◆ **What is required**
Repeat the records word for word, from the line containing "Click the PSV club crest icon" up to and including the line containing "pyautogui.click(x=271, y=67)".

◆ **Source records**

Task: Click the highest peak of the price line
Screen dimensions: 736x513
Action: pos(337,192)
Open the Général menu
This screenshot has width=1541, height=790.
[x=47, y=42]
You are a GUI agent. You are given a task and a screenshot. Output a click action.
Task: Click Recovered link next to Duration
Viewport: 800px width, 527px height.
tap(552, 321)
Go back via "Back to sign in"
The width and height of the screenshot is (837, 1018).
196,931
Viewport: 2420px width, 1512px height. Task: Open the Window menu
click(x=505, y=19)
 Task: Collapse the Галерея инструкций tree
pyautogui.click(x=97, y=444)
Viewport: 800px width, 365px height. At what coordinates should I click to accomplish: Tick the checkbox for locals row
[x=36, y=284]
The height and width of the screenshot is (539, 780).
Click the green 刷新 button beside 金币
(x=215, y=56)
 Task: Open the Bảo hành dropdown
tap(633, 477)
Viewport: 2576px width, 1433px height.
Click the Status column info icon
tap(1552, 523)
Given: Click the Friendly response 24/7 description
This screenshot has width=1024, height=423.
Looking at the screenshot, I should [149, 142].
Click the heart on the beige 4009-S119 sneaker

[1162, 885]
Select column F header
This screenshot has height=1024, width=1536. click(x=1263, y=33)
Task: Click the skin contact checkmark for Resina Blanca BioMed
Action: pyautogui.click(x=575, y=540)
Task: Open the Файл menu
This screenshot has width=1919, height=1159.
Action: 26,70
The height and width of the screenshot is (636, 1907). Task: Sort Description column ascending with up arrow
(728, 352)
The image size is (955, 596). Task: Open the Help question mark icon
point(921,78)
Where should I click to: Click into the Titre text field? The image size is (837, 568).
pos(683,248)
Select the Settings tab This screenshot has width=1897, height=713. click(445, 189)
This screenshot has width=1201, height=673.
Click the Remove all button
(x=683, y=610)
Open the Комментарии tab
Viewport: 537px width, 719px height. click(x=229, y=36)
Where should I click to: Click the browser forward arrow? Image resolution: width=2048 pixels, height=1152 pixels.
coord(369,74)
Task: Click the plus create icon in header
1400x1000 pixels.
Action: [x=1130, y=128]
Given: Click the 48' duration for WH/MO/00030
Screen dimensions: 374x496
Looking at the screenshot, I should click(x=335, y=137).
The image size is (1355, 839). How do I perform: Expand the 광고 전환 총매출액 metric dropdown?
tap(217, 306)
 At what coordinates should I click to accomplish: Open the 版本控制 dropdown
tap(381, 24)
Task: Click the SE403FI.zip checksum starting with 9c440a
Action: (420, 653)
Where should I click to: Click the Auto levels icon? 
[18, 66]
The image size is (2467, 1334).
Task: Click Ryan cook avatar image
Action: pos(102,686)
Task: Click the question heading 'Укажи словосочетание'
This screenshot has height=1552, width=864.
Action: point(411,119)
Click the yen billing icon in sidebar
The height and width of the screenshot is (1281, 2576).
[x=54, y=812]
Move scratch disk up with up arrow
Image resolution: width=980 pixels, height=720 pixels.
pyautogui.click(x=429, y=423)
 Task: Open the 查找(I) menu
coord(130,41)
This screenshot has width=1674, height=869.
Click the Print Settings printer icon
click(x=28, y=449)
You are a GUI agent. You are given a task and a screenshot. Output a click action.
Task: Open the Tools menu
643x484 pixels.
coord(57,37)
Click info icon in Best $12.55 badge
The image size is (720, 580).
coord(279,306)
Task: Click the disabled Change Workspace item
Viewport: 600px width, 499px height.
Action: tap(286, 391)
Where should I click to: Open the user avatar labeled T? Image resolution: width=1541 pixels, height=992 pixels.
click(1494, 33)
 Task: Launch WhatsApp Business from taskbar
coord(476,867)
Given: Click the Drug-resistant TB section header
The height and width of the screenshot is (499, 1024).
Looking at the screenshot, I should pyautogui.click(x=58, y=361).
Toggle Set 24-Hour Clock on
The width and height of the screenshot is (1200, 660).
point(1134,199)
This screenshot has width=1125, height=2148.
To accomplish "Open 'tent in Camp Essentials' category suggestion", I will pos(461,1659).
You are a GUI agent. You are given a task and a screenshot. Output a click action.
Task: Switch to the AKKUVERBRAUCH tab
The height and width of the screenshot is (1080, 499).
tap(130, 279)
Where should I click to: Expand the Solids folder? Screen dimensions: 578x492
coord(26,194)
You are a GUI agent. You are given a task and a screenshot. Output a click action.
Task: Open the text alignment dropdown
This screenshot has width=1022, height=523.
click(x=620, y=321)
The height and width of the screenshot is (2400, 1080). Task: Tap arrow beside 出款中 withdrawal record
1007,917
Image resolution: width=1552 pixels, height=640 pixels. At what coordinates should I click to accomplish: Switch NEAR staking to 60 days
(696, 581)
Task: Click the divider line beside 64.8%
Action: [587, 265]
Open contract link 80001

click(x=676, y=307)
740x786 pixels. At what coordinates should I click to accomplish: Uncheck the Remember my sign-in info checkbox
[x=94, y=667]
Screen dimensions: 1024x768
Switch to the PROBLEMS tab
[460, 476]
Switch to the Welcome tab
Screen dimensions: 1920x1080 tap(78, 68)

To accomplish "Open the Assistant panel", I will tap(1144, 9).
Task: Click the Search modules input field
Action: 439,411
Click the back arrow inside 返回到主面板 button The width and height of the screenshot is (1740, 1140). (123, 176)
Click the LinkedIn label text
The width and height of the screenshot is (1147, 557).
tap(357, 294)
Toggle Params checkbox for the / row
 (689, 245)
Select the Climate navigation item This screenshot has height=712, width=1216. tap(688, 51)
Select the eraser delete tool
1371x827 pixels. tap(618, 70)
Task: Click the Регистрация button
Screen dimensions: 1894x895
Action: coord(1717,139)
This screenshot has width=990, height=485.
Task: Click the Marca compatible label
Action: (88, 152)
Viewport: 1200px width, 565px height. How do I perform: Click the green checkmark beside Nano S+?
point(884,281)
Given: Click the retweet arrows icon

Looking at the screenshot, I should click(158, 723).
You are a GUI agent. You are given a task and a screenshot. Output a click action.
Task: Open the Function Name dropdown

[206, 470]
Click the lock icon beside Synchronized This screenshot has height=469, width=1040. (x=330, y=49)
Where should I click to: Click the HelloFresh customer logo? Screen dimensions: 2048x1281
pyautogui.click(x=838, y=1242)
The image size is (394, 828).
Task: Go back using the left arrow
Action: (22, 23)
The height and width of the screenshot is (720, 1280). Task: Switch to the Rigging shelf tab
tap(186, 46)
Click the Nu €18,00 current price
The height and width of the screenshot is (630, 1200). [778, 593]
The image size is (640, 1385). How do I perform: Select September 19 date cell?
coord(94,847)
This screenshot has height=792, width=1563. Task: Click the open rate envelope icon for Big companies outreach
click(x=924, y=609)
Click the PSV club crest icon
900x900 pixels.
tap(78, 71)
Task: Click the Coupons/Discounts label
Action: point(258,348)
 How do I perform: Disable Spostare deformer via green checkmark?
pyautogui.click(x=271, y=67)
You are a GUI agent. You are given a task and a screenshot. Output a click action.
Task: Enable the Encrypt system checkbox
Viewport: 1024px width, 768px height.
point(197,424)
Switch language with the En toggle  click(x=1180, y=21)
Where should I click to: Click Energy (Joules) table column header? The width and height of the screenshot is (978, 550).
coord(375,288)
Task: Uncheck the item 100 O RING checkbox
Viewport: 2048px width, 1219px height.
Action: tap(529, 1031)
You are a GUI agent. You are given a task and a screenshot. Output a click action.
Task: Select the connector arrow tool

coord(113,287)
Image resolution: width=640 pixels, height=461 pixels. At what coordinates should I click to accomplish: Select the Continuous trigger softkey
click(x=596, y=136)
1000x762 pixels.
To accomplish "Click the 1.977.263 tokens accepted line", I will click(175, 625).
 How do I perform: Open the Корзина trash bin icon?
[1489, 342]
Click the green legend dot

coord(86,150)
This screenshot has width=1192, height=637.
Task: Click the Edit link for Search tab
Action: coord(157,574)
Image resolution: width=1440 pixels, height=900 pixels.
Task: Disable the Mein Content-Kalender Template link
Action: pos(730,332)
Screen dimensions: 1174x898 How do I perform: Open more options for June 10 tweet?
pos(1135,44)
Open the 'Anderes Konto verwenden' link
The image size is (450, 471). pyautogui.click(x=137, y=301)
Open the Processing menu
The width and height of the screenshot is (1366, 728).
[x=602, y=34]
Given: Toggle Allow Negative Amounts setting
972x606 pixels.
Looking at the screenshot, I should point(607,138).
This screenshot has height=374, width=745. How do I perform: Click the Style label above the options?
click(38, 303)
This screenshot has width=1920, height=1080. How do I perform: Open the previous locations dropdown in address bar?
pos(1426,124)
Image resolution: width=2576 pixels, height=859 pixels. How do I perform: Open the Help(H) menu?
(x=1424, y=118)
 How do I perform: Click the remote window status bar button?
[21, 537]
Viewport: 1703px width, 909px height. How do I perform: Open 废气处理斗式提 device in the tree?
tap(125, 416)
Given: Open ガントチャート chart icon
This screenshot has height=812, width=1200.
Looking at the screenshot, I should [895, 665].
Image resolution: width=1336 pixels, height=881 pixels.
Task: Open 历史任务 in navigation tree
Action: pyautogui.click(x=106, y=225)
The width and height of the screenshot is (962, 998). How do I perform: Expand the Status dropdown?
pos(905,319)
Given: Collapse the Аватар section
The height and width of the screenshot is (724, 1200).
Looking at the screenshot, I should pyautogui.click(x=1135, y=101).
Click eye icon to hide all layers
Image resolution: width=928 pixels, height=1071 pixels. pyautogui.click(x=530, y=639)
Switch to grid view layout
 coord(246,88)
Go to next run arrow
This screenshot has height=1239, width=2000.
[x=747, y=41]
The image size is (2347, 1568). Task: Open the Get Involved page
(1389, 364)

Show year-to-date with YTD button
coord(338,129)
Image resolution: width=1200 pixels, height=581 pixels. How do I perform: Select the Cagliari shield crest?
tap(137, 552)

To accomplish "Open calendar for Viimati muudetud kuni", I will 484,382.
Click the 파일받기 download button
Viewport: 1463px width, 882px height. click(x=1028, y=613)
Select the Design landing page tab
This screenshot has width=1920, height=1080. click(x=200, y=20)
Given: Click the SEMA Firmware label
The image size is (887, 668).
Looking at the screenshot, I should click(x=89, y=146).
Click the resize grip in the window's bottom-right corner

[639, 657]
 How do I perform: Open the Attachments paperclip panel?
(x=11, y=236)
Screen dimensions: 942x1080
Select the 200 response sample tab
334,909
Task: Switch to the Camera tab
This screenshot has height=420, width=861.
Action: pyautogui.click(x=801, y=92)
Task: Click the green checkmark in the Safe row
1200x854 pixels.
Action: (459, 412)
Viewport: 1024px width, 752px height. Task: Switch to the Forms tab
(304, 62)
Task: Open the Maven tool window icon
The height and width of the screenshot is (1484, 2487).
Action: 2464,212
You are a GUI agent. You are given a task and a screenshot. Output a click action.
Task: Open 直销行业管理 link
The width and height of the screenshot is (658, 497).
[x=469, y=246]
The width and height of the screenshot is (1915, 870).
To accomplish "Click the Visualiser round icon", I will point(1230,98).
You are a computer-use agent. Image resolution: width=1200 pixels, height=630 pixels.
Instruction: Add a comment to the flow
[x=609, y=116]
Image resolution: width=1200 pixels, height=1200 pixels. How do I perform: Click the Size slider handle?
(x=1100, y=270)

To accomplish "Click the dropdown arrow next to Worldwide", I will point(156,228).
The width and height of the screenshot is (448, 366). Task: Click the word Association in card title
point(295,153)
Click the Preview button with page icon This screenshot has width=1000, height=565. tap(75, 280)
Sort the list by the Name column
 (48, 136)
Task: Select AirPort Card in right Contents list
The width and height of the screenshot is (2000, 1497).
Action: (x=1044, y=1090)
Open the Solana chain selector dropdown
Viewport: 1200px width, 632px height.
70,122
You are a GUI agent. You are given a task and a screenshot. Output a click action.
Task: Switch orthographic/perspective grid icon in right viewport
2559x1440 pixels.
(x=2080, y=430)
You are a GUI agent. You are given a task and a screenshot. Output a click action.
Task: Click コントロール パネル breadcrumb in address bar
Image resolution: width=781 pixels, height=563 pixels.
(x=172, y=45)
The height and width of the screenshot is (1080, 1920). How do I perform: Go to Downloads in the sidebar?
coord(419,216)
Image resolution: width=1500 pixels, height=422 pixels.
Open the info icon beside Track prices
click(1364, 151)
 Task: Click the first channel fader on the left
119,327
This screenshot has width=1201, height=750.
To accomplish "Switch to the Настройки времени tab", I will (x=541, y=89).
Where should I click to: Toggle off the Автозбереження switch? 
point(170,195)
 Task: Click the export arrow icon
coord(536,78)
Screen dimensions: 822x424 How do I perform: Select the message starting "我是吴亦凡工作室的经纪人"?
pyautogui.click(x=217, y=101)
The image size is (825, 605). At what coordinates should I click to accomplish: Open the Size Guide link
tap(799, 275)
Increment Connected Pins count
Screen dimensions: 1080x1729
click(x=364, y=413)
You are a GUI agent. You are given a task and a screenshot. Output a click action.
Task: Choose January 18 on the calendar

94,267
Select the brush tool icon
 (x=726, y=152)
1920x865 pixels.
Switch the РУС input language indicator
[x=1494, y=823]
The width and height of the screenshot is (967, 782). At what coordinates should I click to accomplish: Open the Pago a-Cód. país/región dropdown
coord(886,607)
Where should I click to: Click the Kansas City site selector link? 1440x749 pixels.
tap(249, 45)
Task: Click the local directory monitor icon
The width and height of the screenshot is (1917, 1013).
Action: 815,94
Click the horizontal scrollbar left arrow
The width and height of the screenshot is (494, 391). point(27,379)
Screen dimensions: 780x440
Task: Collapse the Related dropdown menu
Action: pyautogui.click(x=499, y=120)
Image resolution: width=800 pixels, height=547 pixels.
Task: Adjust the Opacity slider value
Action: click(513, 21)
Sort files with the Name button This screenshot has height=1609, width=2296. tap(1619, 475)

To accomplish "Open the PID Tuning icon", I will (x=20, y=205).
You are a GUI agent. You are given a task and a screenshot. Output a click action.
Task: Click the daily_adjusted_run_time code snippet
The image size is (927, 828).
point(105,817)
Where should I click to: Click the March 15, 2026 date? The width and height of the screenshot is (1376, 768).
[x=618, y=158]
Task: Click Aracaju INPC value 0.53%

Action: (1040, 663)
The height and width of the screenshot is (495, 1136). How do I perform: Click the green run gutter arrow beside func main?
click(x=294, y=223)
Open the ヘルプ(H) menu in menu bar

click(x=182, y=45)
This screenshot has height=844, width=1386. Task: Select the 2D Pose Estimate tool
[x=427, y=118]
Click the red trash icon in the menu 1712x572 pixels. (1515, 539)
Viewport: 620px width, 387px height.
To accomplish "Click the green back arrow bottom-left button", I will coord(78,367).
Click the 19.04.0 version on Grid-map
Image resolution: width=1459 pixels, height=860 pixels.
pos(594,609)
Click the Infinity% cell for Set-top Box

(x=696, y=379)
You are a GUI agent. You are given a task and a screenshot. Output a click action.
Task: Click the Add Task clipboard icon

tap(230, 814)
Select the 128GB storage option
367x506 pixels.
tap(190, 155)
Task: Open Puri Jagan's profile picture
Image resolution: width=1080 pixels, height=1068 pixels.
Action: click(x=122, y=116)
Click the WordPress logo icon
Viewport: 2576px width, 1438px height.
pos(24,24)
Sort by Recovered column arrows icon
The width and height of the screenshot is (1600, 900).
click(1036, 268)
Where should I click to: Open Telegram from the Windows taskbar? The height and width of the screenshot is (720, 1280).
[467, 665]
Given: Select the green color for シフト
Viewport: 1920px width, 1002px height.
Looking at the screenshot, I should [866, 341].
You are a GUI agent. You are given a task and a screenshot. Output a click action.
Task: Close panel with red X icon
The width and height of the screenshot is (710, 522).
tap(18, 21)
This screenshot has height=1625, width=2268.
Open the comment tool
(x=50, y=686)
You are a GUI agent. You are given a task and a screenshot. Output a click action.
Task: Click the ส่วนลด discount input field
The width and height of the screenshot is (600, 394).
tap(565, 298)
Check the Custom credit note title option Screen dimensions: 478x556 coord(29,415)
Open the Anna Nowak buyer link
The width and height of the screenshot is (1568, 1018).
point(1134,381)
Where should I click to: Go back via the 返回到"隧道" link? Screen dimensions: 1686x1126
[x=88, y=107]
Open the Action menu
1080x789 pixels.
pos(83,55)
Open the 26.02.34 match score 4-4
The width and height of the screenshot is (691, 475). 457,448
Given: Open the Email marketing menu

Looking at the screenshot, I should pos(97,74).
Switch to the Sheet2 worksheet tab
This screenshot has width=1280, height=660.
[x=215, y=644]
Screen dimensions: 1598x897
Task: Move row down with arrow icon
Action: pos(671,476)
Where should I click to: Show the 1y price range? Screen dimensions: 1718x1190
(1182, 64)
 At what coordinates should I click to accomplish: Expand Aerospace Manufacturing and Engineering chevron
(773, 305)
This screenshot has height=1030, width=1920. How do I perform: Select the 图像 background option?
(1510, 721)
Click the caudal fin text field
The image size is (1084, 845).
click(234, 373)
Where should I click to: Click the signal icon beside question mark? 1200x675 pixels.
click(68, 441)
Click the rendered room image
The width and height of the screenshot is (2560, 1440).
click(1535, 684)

◆ **Response**
Click the PSV club crest icon
900x900 pixels.
tap(78, 71)
Task: Click the Coupons/Discounts label
Action: point(258,348)
 How do I perform: Disable Spostare deformer via green checkmark?
pyautogui.click(x=271, y=67)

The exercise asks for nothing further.